Figure 3. Three Faces of Fusion Deuterium-Tritium (Stefano Coledan).
The Basics of Limitless Power. Albert Einstein’s famous E=MC2 equation reflects the enormous energy that can be released by fusing atoms. Hydrogen atoms fusing together to create helium powers the sun.
1. First Generation: Scientists have duplicated solar fusion on Earth by using two “heavy” hydrogen atoms—deuterium and tritium—which fuse at lower temperatures than ordinary hydrogen. A first-generation deuterium-tritium fusion reactor operated experimentally for 15 years at the Princeton Plasma Physics Laboratory in New Jersey.

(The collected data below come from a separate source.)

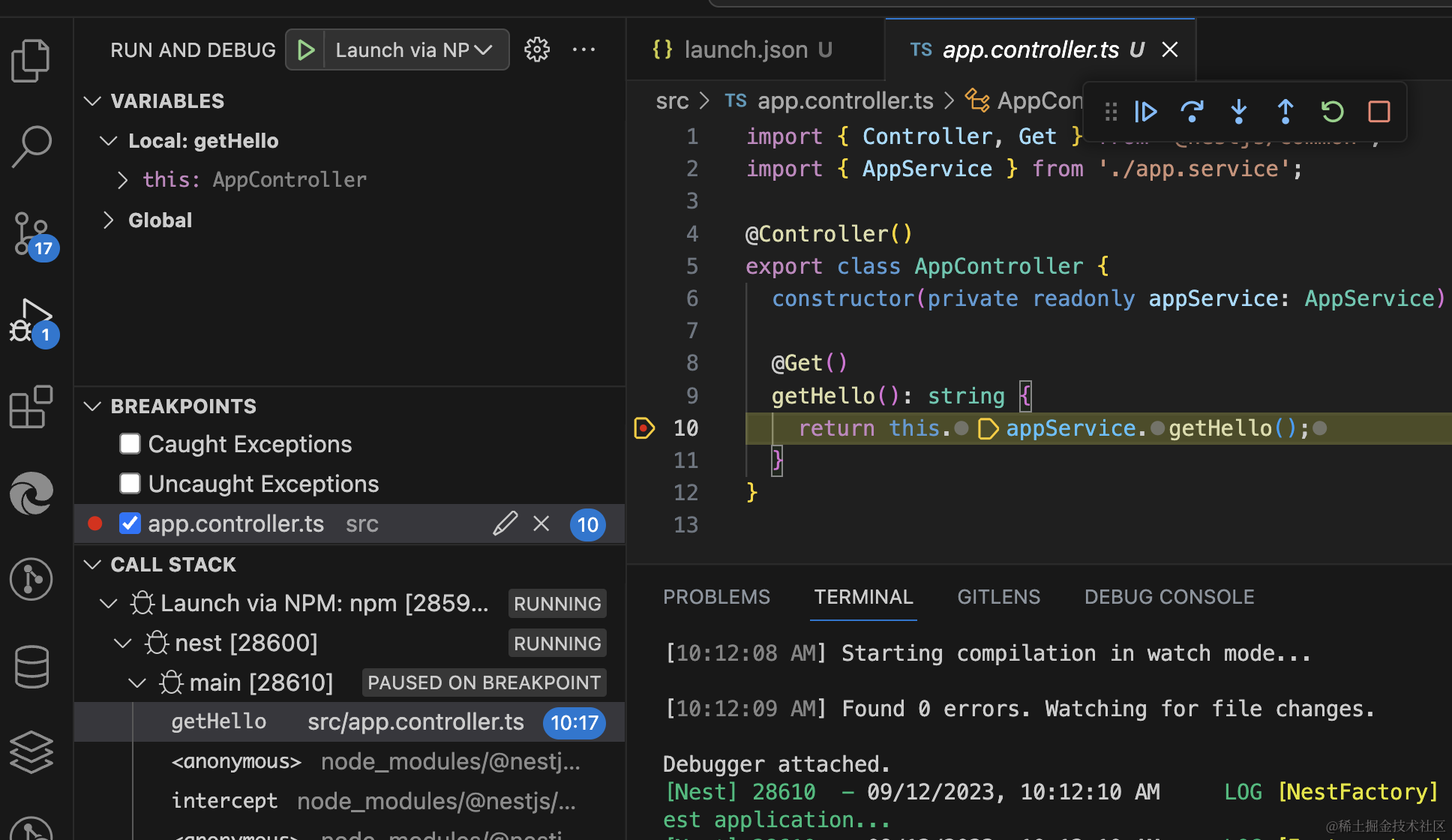Switch to the Debug Console tab

pos(1168,597)
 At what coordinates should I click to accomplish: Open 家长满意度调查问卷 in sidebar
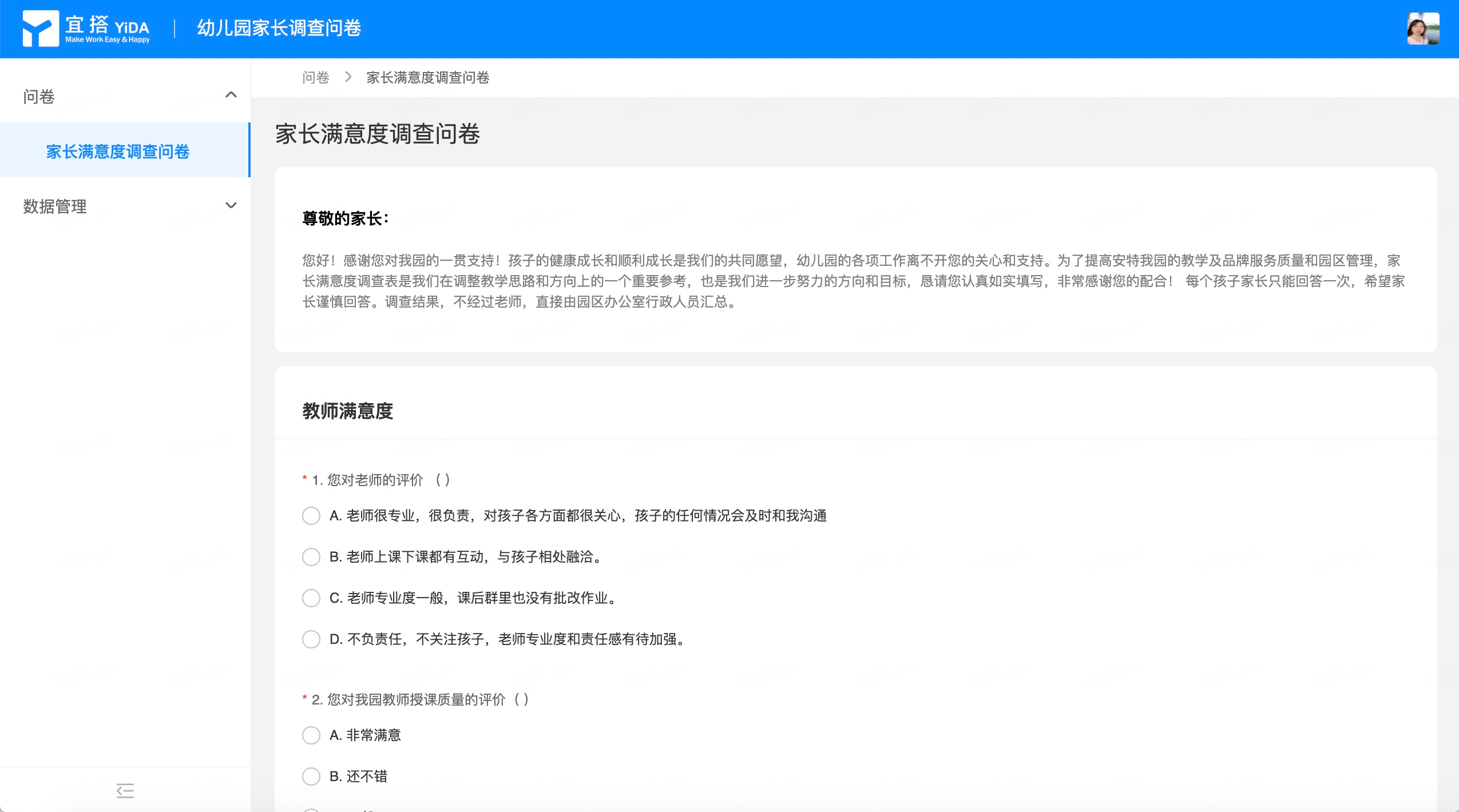[x=118, y=152]
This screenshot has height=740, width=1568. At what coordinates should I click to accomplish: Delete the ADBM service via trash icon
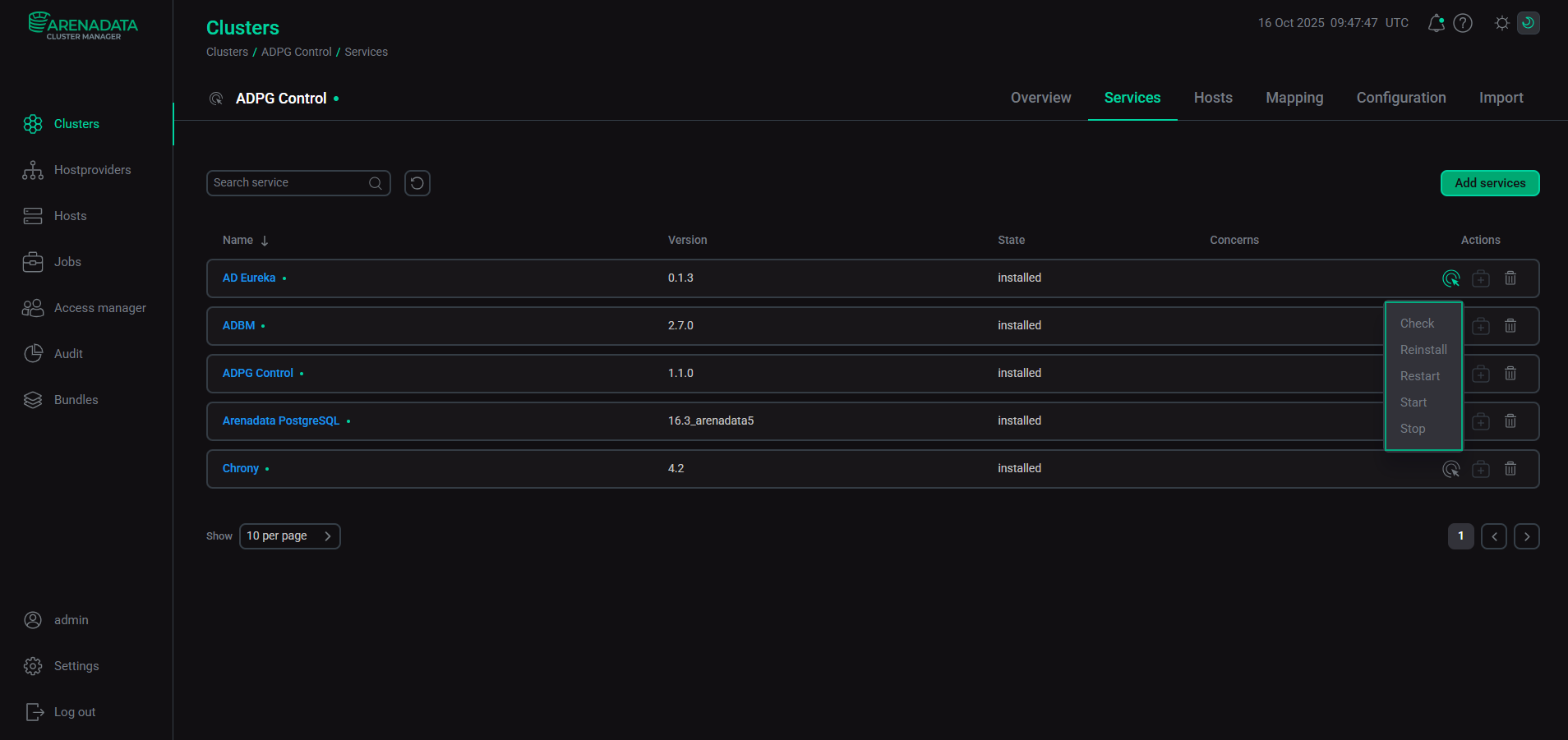coord(1510,325)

2. Second Generation: While useful for studying fusion, reactors operating with deuterium-tritium fuel are impractical for commercial use. Among other things, the reaction produces large amounts of radiation in the form of neutrons. Substituting helium-3 for tritium significantly reduces neutron production, making it safe to locate fusion plants nearer to where power is needed the most, large cities. This summer, researchers at the University of Wisconsin Fusion Technology Institute in Madison reported having successfully initiated and maintained a fusion reaction using deuterium and helium-3 fuel.

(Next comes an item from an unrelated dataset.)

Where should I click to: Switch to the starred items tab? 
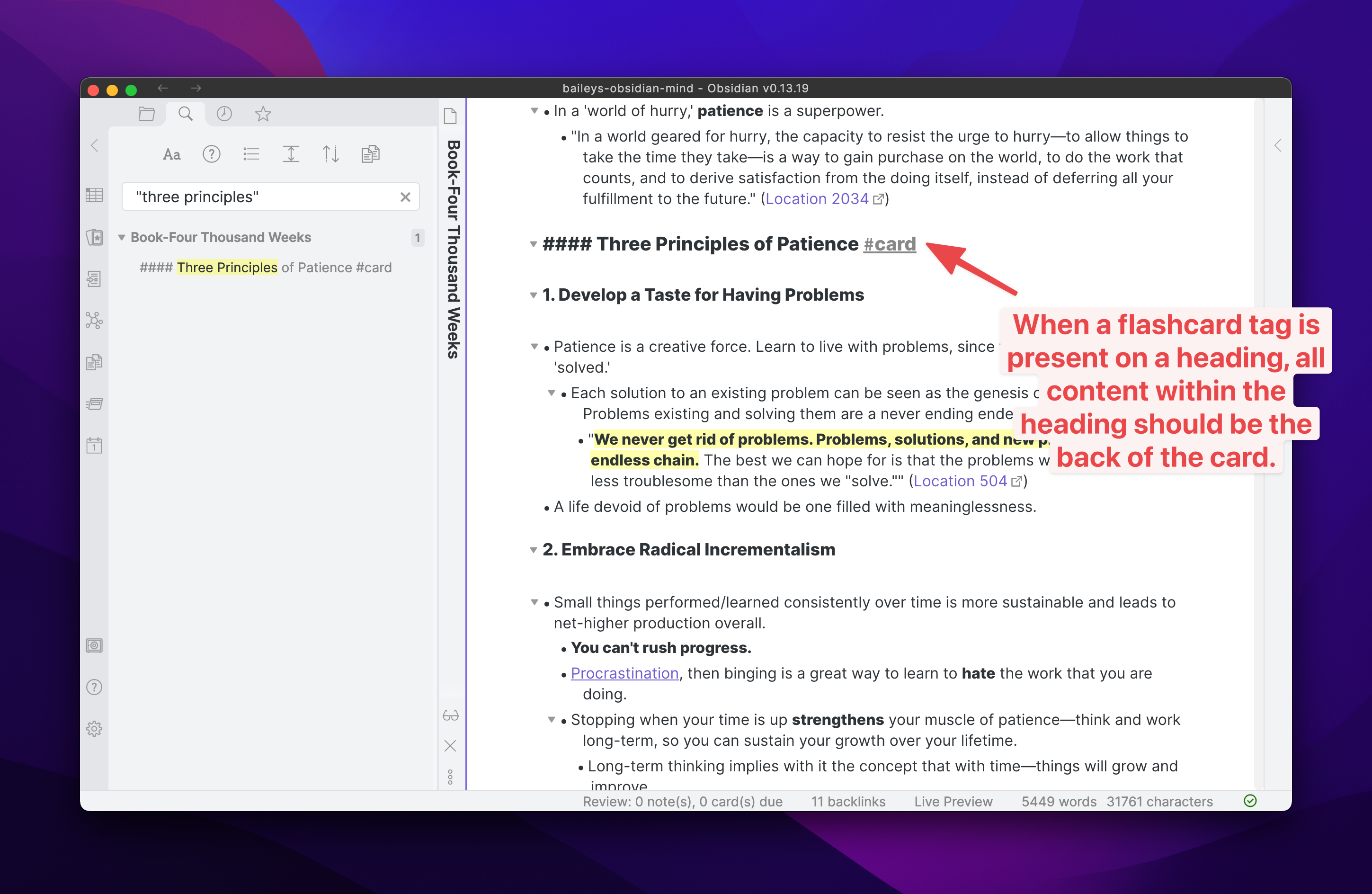(263, 114)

3. Third Generation: First-generation fusion reactors were never intended to produce power, and, even if they are perfected, they would still produce electricity in much the same way as it is created today; that is, the reactors would function as heat sources. Steam would then be used to spin a massive generator, just as in a coal- or oil-fired plant. Perhaps the most promising idea is to fuel a third-generation reactor solely with helium-3, which can directly yield an electric current—no generator required. As much as 70 percent of the energy in the fuels could be captured and put directly to work.